Writing in Newsweek, the anonymous physician criticises the lacklustre measures taken by those in power and the problem of widespread complacency, particularly among young people, calling on everyone to take collective responsibility if the state will not.

“I’m a doctor in a major hospital in Western Europe. Watching you Americans (and you, Brits) in these still-early days of the coronavirus pandemic is like watching a familiar horror movie, where the protagonists, yet again, split into pairs or decide to take a tour of a dark basement,” they write.

“The real-life versions of this behaviour are pretending this is just a flu; keeping schools open; following through with your holiday travel plans, and going into the office daily.

“This is what we did in Italy,” the writer continues. “We were so complacent that even when people with coronavirus symptoms started turning up, we wrote each off as a nasty case of the flu. We kept the economy going, pointed fingers at China and urged tourists to keep travelling. And the majority of us told ourselves and each other: this isn’t so bad. We’re young, we’re fit, we’ll be fine even if we catch it.

“Fast-forward two months, and we are drowning. Statistically speaking – judging by the curve in China – we are not even at the peak yet, but our fatality rate is at over six per cent, double the known global average.”

In Britain, Mr Johnson is under growing pressure to follow the example of Ireland and Scotland and enter lock down mode to contain the contagion as the number of confirmed cases rises to 590, according to the Department of Health.

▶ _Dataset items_

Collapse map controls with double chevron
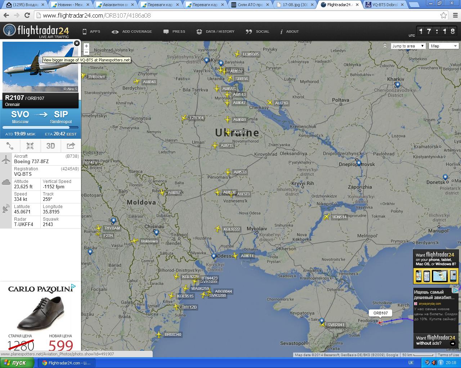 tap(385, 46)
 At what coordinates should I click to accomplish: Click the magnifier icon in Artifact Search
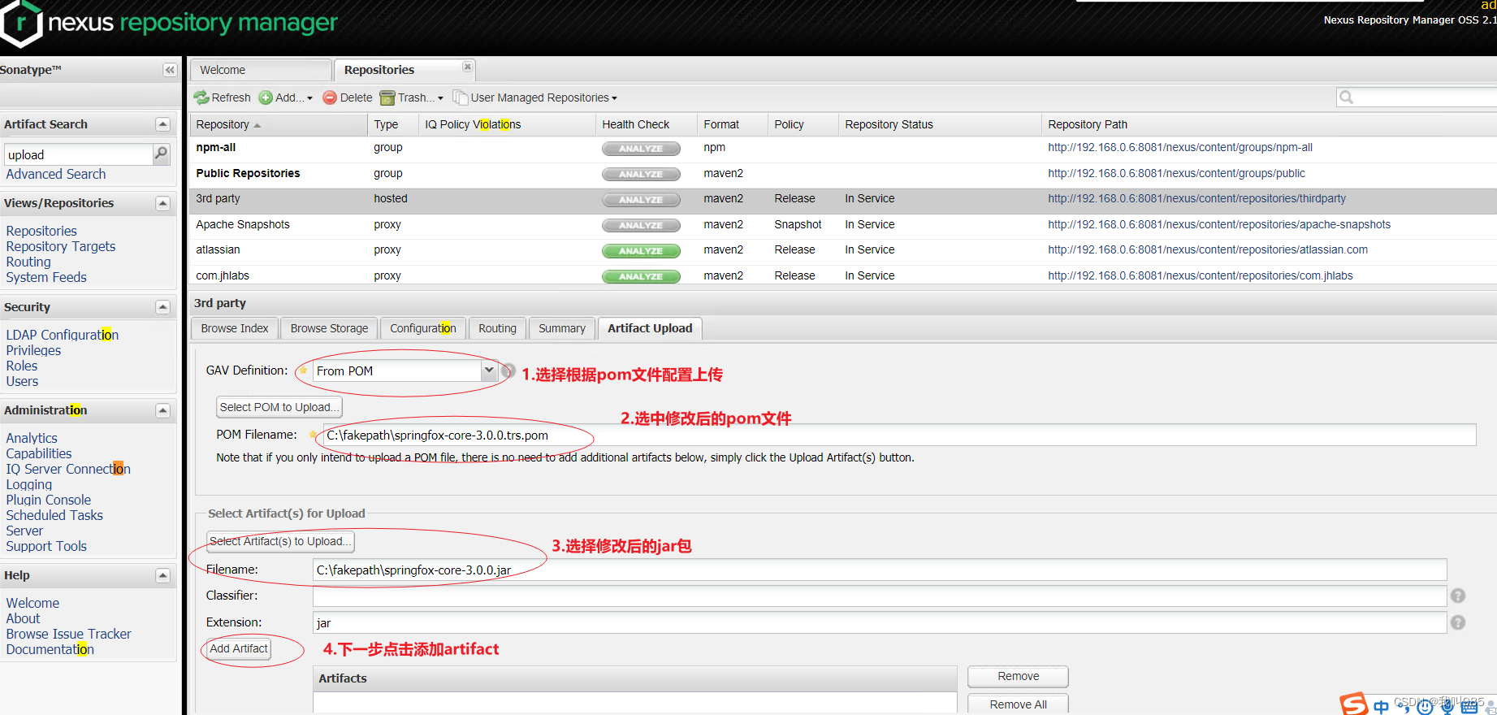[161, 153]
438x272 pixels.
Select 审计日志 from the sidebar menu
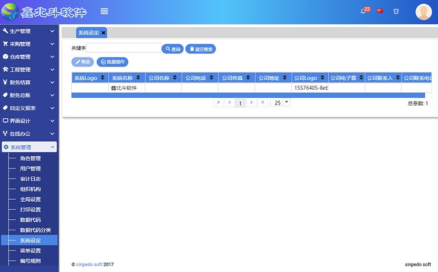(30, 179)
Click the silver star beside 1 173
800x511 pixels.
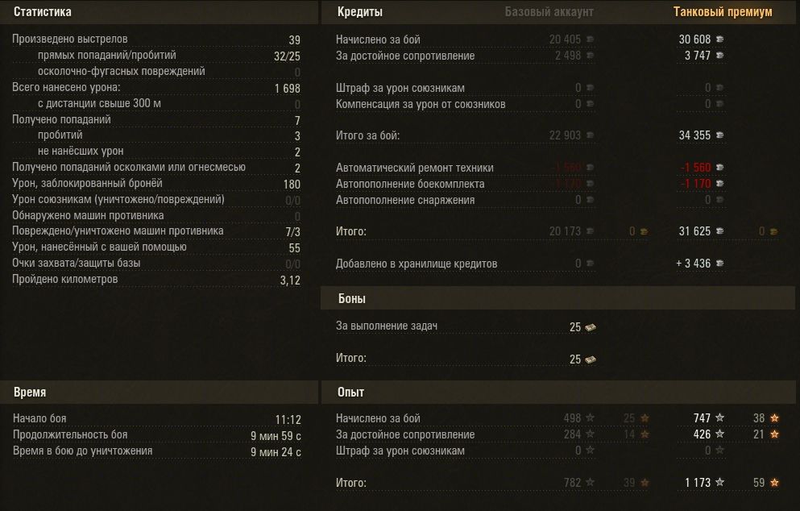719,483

▶ _What is being asked_
Reproduce everything in the coronavirus passage from "Writing in Newsweek, the" down to "the office daily.".

▶ _Reply_
Writing in Newsweek, the anonymous physician criticises the lacklustre measures taken by those in power and the problem of widespread complacency, particularly among young people, calling on everyone to take collective responsibility if the state will not.

“I’m a doctor in a major hospital in Western Europe. Watching you Americans (and you, Brits) in these still-early days of the coronavirus pandemic is like watching a familiar horror movie, where the protagonists, yet again, split into pairs or decide to take a tour of a dark basement,” they write.

“The real-life versions of this behaviour are pretending this is just a flu; keeping schools open; following through with your holiday travel plans, and going into the office daily.